Stowe v. Spence

41 S.W.3d 468 (2001)

Laurie (Woods) STOWE, Respondent,
v.
Donald Ray SPENCE, Jr., et al.,[1] Appellants.

No. SC 82940.

Supreme Court of Missouri, En Banc.

April 10, 2001.

Richard L. Schnake, Neale & Newman, L.L.P., Springfield, for appellants.

Kenneth C. McManaman, Cape Girardeau, for respondent.

*469 PER CURIAM.

Laurie (Woods) Stowe (mother) and Donald Ray Spence, Jr., (father) are the parents of a child born in 1994. Paternity was established and custody was awarded in 1997. On May 20, 1998, father sought to modify the custody of the child. Judgment on the motion to modify was entered on July 28, 1999. Father and his parents appeal. Following opinion by the court of appeals, the case was transferred to this Court. Mo. Const. article V, section 10. Because the trial court failed to include in its judgment material required by statute, the judgment is reversed, and the cause is remanded.
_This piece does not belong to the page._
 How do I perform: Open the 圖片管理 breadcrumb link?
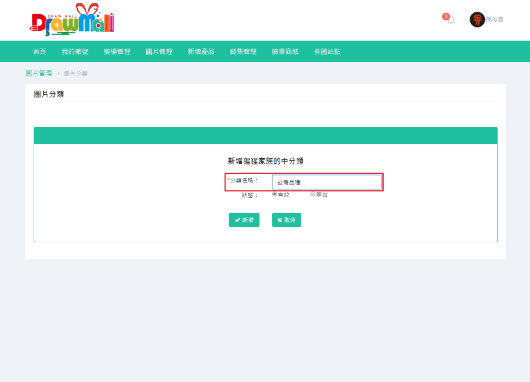tap(39, 73)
Following the 1997 judgment awarding her primary custody of the child, mother decided to relocate to Michigan. Father then filed his motion to modify. While the matter was pending, the General Assembly adopted significant changes in section 452.377,[2] effective August 28, 1998. Subsections 9 and 10 provide:

9. The party seeking to relocate shall have the burden of proving that the proposed relocation is made in good faith and is in the best interest of the child.

10. If relocation is permitted:

(1) The court shall order contact with the nonrelocating party including custody or visitation and telephone access sufficient to assure that the child has frequent, continuing and meaningful contact with the nonrelocating party unless the child's best interest warrants otherwise; and
(2) The court shall specify how the transportation costs will be allocated between the parties and adjust the child support, as appropriate, considering the costs of transportation.
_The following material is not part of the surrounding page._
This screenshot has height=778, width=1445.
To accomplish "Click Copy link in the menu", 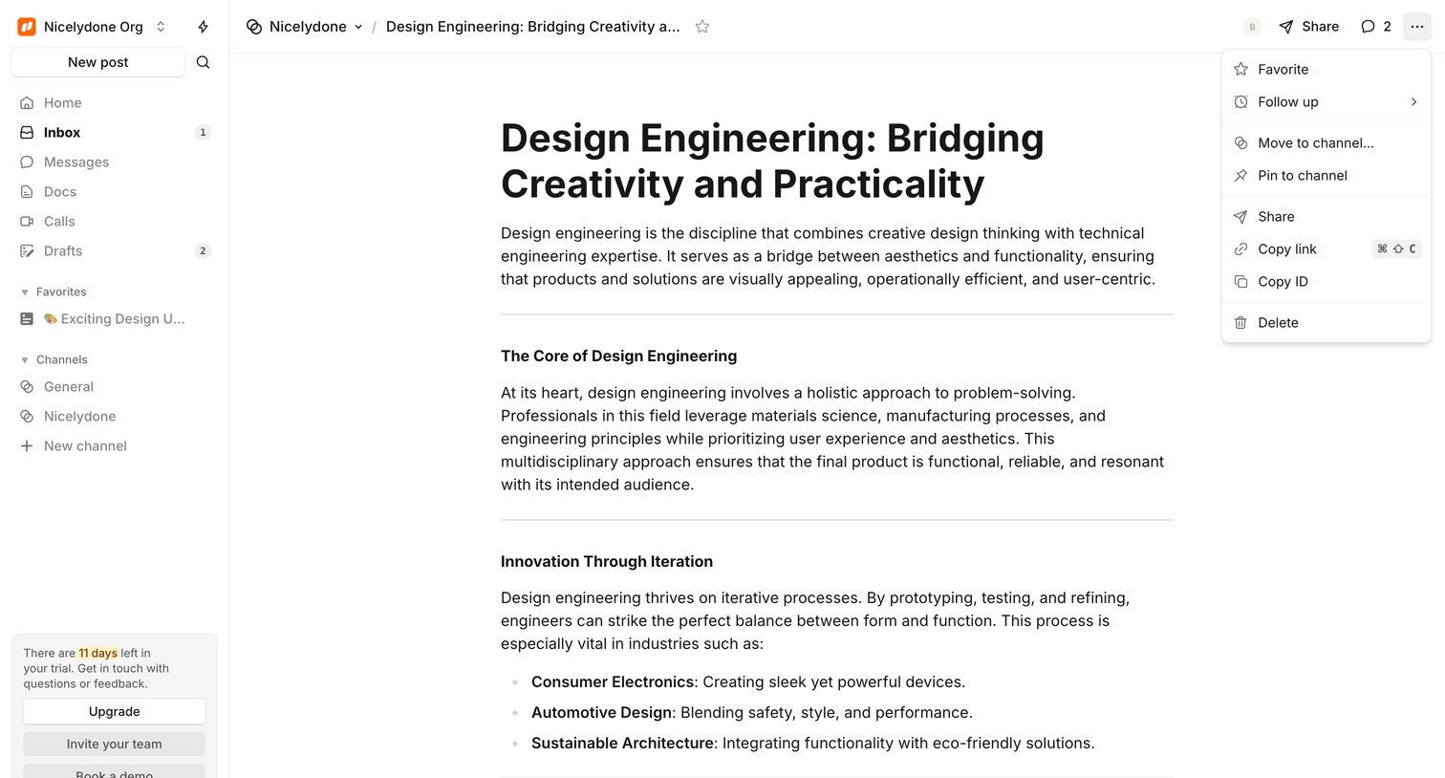I will coord(1326,249).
In the judgment under review, the trial court approved the child's relocation to Michigan, where mother has moved. It ordered a modification in custody, awarding mother and father joint physical custody. Periods of visitation were specified. The judgment, however, failed to specify how the transportation costs would be allocated, as required by section 452.377.10.(2).

In this court-tried case, the judgment will be affirmed unless there is no substantial evidence to support it, it is against the weight of the evidence, or it erroneously declares or applies the law. Murphy v. Carron, 536 S.W.2d 30, 32 (Mo. banc 1976). The judgment erroneously applies the law by failing to include the information specified by section 452.377.10.(2).

Prior to the 1998 amendment to section 452.377, the courts approved a relocation if it was in the best interests of the child. The child's best interests were measured by a four-part test set out in Michel v. Michel, 834 S.W.2d 773, 777 (Mo.App. 1992). See also Jones v. Jones, 903 S.W.2d 277, 282 (Mo.App.1995); Wild v. Holmes, 869 S.W.2d 917, 919 (Mo.App. 1994). In lieu of this test, section 452.377 now requires the court to determine that the relocation: (1) is in the best interests of the child, (2) is made in good faith, and (3) if ordered, complies with the requirements of subsection 10. Michel`s four-part test is inconsistent with these statutory requirements and shall not be used in determining the child's best interests. On remand, the trial court is instructed to reconsider the case accordingly.

The judgment is reversed, and the case is remanded.

*470 PRICE, C.J., LIMBAUGH, WHITE, HOLSTEIN, WOLFF and BENTON, JJ., concur.

LAURA DENVIR STITH, J., not participating.

NOTES

[1] The other appellants are Donald Ray Spence, Sr., and Barbara J. Spence, the paternal grandparents.

[2] All statutory citations are to RSMo Supp. 1998.